Nelson Mandela’s death has prompted an outpouring of effusive praise from the media and politicians across the political spectrum, but Rev. Al Sharpton pointed out yesterday on “Meet the Press” that the U.S. government has not always been a supporter of Mandela and his freedom-fighting African National Congress, particularly during the Reagan administration.

Sharpton said it was a “betrayal of history” to sugarcoat U.S. opposition to Mandela and sanctions against the apartheid regime.

“Let’s remember, the ANC, they were pursuing freedom,” Sharpton said. “Many of the communist nations embraced them, this country did not. It was not like they were born Marxist; they were born people seeking to be free. Some of the Marxist nations, either genuinely or in a self-interested way, tried to embrace that. This country did not and fought that and denounced them and denigrated them. And I think for us now to sugarcoat that is a betrayal of history. We chose sides. We chose the wrong side.”

Wall Street Journal columnist Paul Gigot tried to counter Sharpton, saying, “It wasn’t that the United States was taking the side of the South African government and apartheid. Everyone agreed that apartheid was odious. The disagreement was over how best to pursue the breakdown.
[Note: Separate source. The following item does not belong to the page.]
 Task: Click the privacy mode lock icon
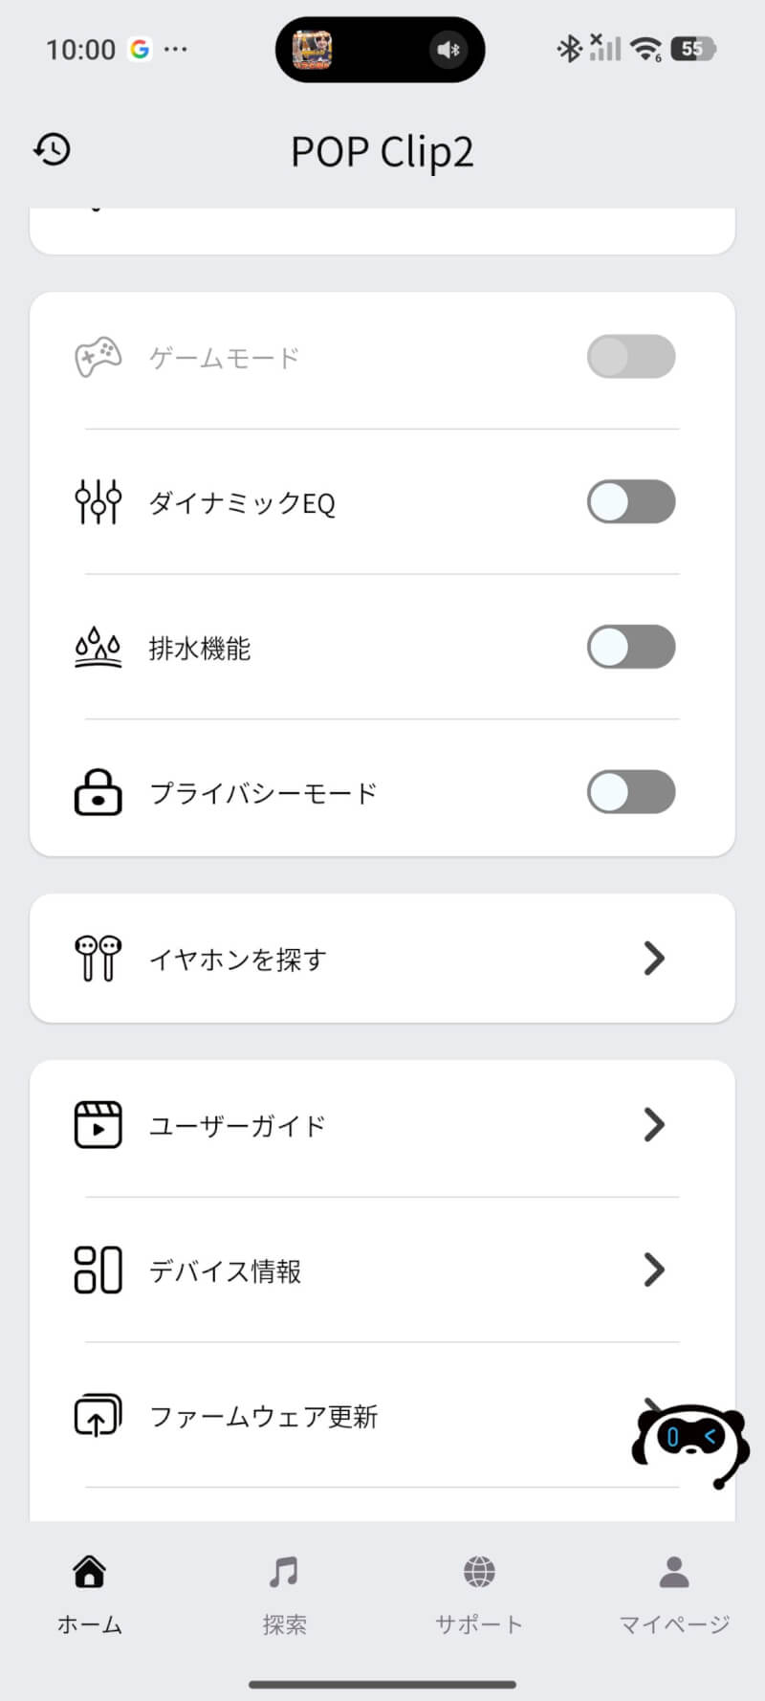tap(98, 792)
After the sanctions debate, President Reagan picked an ambassador, Edward Perkins, to South Africa, who was a Black American, who argued for the release of Mandela, and may in fact have had significant influence in releasing him.”

But Sharpton wasn’t having this. “Let’s be clear, Reagan supported veto on bills; Reagan denounced Mandela, called him names. He evolved after a protest movement here turned the tone and public opinion. But let’s not act like Reagan was a major supporter of Mandela and the anti-apartheid movement. It’s just not true.”

Not only did Reagan and former British Prime Minister Margaret Thatcher refuse to impose sanctions on South Africa’s racist government, but they considered the ANC a terrorist organization. Former Vice President Dick Cheney, when he was a congressman joined 179 other House members to vote against a non-binding resolution to recognize the ANC and call on the South African government to release Mandela from prison. In 2000, Cheney still maintained that his vote had been correct.

In fact, Mandela’s name was on the U.S. terrorist watch list until it was removed in 2008, when President Bush signed a bill removing it.

Then-Secretary of State Condoleezza Rice called the restrictions “rather embarrassing.”

While calling Mandela a “great man,” last week Fox News talk show host Bill O’Reilly still participating in silly name-calling.

“He was a communist, this man. He was a communist, all right? But he was a great man! What he did for his people was stunning!… He was a great man! But he was a communist!”

O’Reilly’s guest, former senator and Republican presidential candidate Rick Santorum, then attempted to compare Obamacare to apartheid, which may get the prize as the most ridiculous statement about the new health care law ever uttered.

Santorum claimed Americans face an injustice similar to apartheid in the form of the “ever-increasing size of government that is taking over and controlling people’s lives, and Obamacare is at the front and center of that.”